WHAT IS NEEDED
Copy every line of the data that includes the string "computer".

INFORMATION GIVEN
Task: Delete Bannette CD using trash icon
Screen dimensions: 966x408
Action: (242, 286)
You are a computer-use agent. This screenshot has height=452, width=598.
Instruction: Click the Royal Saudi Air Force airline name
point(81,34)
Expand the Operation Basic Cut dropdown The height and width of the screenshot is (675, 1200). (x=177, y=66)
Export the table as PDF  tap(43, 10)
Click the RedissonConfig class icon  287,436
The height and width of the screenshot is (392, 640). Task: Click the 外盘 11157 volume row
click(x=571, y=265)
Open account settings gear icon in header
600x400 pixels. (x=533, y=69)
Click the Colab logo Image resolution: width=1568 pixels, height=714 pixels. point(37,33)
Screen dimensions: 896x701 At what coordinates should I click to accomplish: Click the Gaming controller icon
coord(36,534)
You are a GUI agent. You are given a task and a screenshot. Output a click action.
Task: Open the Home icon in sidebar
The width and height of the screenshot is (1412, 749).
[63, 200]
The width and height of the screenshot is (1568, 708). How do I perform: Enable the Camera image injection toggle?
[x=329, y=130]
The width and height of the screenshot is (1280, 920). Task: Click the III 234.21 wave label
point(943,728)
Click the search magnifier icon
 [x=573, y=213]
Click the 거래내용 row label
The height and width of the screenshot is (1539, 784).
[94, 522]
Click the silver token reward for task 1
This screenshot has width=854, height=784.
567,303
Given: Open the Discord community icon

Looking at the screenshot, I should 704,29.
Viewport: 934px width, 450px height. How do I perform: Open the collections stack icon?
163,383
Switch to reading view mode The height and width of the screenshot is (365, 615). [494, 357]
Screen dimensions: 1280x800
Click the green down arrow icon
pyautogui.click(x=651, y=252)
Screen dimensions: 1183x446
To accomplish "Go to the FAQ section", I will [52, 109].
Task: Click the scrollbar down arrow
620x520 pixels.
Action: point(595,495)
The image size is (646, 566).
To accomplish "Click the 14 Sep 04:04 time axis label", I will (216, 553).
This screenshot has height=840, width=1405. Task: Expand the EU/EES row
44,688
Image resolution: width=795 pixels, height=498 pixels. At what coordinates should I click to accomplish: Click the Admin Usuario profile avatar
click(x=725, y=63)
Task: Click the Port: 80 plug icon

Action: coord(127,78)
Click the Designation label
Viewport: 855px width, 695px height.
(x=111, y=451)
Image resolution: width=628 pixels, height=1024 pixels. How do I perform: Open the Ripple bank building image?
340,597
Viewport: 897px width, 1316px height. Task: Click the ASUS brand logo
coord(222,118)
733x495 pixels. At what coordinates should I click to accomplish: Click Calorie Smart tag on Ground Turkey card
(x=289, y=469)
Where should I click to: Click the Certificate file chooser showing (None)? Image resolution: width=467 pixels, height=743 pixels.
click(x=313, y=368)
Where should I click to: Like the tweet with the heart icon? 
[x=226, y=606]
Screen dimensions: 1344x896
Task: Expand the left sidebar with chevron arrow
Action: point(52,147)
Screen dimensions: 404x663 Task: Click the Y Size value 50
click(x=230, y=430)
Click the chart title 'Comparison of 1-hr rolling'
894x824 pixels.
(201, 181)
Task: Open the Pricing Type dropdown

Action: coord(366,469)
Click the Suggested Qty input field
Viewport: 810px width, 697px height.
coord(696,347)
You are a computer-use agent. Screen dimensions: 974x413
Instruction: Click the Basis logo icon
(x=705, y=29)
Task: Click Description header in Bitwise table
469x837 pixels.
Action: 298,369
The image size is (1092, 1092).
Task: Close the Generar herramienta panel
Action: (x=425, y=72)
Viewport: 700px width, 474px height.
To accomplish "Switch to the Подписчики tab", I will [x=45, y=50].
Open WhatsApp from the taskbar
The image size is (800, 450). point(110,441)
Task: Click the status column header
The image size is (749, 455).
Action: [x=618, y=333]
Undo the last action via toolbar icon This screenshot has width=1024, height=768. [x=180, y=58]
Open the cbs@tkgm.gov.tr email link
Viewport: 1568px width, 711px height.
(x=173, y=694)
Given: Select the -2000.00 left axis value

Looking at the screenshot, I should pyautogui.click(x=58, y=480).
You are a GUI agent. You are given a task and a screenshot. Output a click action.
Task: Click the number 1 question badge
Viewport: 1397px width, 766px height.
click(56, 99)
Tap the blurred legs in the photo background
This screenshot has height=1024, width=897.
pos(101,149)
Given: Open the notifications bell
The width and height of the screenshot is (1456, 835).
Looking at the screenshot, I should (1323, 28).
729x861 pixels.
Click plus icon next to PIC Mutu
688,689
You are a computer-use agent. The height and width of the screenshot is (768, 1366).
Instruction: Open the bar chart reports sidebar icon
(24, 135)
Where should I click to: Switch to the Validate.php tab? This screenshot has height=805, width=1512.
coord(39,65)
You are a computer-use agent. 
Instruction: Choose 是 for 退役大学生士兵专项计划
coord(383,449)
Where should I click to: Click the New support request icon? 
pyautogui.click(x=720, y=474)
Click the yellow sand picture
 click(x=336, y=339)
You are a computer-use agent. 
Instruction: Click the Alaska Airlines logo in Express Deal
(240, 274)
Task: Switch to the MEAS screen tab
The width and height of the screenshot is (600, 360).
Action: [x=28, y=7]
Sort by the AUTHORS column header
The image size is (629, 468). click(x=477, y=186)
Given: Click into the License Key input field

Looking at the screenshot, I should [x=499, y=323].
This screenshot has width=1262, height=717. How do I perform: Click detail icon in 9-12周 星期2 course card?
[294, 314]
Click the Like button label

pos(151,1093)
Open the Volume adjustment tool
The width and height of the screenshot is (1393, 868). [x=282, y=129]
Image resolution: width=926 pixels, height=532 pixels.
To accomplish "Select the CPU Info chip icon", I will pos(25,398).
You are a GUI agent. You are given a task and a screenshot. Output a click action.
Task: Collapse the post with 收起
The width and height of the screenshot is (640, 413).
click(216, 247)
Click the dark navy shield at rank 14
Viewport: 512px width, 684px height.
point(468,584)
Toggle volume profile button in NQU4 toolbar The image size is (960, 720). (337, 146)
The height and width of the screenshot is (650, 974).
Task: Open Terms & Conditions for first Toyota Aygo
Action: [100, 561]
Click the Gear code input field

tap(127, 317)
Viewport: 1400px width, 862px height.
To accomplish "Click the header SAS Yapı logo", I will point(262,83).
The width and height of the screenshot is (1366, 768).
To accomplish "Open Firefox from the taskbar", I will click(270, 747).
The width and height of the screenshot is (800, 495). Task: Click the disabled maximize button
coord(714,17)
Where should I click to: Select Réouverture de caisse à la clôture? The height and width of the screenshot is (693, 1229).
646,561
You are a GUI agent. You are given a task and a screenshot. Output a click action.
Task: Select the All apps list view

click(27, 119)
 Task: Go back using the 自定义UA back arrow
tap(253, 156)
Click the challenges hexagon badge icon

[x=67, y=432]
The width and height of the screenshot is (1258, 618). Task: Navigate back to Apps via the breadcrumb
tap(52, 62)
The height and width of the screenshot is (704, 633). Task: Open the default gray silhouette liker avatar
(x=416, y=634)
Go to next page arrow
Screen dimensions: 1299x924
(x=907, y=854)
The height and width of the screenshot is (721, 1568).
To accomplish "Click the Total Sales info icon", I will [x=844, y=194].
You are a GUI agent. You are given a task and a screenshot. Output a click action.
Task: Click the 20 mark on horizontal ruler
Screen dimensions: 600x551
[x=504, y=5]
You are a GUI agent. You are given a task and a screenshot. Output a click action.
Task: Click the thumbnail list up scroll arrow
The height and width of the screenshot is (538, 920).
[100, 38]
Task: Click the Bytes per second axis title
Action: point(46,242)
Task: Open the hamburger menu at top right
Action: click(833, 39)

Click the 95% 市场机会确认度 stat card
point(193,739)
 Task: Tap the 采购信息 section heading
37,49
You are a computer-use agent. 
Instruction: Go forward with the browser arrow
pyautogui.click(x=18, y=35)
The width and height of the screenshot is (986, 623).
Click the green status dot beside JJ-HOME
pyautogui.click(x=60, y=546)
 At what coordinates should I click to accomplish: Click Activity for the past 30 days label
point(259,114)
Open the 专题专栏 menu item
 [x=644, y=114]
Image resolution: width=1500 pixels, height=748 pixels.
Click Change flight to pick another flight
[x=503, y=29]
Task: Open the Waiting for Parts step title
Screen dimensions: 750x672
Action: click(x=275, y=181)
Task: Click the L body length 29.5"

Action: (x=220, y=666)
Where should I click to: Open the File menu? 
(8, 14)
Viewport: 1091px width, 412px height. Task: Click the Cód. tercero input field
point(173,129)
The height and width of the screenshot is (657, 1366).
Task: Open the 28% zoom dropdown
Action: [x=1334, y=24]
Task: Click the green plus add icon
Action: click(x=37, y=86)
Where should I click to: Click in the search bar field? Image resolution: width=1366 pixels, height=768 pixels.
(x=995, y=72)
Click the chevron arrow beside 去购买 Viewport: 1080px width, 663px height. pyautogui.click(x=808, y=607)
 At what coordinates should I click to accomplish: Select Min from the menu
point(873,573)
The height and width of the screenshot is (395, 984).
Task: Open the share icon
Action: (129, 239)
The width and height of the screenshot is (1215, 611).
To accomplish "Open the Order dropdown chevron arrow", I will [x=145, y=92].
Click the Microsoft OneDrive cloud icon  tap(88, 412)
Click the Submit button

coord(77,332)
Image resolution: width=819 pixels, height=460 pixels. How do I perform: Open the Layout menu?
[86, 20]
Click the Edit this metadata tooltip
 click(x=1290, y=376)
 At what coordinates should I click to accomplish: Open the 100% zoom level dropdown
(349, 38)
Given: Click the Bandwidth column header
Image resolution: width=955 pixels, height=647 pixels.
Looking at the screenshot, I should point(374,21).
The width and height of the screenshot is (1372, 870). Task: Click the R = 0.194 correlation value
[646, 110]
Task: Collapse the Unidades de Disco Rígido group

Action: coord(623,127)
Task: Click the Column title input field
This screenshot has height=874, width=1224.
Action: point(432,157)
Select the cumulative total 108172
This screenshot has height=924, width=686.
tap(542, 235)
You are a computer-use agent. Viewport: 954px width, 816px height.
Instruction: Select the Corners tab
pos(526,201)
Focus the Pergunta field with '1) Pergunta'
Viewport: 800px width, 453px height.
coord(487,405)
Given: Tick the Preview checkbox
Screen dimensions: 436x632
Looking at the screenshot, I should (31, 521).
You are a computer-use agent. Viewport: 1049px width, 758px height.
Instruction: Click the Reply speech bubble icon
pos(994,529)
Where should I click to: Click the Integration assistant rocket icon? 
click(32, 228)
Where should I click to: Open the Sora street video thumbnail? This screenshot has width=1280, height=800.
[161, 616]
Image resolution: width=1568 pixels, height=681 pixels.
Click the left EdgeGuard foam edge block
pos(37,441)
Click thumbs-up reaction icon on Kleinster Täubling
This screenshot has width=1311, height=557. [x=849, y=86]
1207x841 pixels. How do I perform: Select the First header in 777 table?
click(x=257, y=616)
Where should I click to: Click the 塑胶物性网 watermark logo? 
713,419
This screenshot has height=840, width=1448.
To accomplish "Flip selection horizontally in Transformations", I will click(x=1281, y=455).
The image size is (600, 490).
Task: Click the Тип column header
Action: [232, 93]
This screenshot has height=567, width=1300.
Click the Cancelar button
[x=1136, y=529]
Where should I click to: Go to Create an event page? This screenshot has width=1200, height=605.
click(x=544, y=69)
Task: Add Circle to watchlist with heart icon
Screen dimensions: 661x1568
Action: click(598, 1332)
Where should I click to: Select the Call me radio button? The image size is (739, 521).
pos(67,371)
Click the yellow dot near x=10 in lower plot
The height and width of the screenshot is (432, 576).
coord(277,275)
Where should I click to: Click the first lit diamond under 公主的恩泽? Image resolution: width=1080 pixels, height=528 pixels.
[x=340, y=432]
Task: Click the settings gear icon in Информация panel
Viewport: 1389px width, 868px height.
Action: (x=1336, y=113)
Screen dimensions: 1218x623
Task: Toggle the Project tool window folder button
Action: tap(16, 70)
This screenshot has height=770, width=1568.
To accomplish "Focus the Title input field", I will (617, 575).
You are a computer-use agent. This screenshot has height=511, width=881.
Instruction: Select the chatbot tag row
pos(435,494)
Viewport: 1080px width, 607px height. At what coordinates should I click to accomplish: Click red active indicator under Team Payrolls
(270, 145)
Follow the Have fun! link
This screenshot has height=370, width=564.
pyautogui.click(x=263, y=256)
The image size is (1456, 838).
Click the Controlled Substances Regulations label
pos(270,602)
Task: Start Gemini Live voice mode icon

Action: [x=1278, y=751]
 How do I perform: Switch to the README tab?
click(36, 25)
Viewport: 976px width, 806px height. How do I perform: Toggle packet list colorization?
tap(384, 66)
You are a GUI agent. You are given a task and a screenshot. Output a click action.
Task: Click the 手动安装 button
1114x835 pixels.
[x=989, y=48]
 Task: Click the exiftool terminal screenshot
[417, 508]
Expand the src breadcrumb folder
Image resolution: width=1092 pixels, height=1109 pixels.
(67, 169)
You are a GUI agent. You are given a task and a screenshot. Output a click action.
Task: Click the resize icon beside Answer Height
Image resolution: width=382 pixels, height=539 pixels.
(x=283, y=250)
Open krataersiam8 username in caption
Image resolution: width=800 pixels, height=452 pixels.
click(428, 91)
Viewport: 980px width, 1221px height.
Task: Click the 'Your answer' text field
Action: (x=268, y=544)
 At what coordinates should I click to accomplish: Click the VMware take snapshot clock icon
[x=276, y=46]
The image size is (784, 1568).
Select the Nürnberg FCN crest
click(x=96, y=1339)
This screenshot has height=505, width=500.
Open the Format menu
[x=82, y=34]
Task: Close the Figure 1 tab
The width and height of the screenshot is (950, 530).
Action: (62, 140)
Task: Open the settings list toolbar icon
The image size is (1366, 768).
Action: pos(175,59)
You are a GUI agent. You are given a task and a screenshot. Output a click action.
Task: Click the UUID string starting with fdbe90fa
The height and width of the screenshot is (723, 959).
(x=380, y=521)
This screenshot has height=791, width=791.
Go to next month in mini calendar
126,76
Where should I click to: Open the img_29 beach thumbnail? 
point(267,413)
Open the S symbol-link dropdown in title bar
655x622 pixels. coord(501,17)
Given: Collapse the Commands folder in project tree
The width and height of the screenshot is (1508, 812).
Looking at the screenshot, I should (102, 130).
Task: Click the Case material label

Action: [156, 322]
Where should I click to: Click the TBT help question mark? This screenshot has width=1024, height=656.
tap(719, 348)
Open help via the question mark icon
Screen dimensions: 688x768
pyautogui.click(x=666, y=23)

EXERCISE RESPONSE
You are a computer-use agent. This screenshot has height=452, width=598.
You are a computer-use agent. Screen dimensions: 974x413
You are a computer-use agent. The height and width of the screenshot is (768, 1366).
You are a computer-use agent. 
You are a computer-use agent. 
You are a computer-use agent. 
You are a computer-use agent. Viewport: 954px width, 816px height.
You are a computer-use agent. Viewport: 1049px width, 758px height.
You are a computer-use agent. This screenshot has height=511, width=881.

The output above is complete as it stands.